Brad and Tracy were both silent, wondering where this one-sided, dictatorial discussion could lead.
“Of course, even if I didn’t do this, your most likely future, if you decided to ‘go public’, would be as cult heroes to the UFO fanatics.” This, coming as it did from Ed’s own lips, seemed close to self-betrayal. He sighed as he stood up, his knees already stiffening in the damp air.
“Oh, one last thing. There’s a fully equipped Bell 206 Longranger in for a scheduled overhaul and minor repairs at a military airbase in Florida; plans are that the work will be completed in the next few days. Half an hour ago, I authorized a complete refurbishing of the interior, in addition to the required mechani
cal work in progress. When it’s ready, it will be flown to Westwood airfield. It is being registered to a Mr. Bradley Hawk as we speak, and should still be sitting there, waiting for you, when your leg is finally recovered.”
Tracy found Brad was squeezing her hand painfully tightly, and perhaps for that reason, as well as others, her eyes started to water.
“Mr.

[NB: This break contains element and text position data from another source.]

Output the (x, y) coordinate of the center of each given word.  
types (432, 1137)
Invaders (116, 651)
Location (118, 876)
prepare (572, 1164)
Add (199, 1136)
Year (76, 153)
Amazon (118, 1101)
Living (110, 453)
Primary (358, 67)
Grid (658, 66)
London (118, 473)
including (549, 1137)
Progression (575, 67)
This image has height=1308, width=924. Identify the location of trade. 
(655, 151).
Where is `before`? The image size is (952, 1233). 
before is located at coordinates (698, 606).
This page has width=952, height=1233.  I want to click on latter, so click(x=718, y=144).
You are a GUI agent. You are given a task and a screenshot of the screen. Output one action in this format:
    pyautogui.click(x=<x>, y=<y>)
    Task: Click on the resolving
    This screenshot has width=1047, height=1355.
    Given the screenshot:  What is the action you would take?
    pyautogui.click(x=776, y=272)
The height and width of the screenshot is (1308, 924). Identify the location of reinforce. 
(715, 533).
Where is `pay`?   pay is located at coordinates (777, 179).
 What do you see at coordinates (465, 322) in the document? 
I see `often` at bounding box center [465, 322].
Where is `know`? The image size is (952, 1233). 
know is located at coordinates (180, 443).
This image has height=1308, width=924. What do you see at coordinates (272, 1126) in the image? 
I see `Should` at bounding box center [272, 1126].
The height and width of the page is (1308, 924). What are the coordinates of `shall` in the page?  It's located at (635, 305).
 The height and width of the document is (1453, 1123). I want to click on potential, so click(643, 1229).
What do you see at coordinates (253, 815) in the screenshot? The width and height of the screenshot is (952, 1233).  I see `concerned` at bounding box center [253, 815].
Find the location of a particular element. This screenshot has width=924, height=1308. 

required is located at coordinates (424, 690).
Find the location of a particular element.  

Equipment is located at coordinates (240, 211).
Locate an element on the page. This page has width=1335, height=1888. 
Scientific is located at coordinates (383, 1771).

Hawk’s living expenses to that point will also be covered,” Ed continued, pleased with the reaction his comments were evoking. “The National Unusual Incident Team always pays its debts.” He turned as if to go, then continued philosophically: “I like to think that eventually life will carry on as if this whole incident had never occurred.” Baynes shook Brad and Tracy by the hand. “An air ambulance will take you both back to Westwood in about half an hour.” He gave them each one of his cards, his glance suddenly very penetrating. “Call me if you decide there’s anything else you remembered that you’d like to tell me.” He walked away, without a backward glance.
“He really thinks he’s ‘something’!” Doctor Wilde shook her head in wonder as she watched the chief of the NUIT continue to recede from view.
“He’s both more and less than he seems…”
“He might think he’s the President, but that doesn’t mean he can fix your leg.” Tracy grinned at her boyfriend’s perceptiveness. “You’d be fine if I hadn’t called.”
“I broke the other one years ago; now I’ll have a matched pair. You really are good for me! If you hadn’t brought me into this adventure, then I’d still have my trusty flying steed, and I wouldn’t have got injured. If I hadn’t got injured, he might not have replaced my copter.” Brad looked up at Tracy and smiled a broad, schoolboy smile. “And as soon as my leg is better, I guess I’ll be back in business.”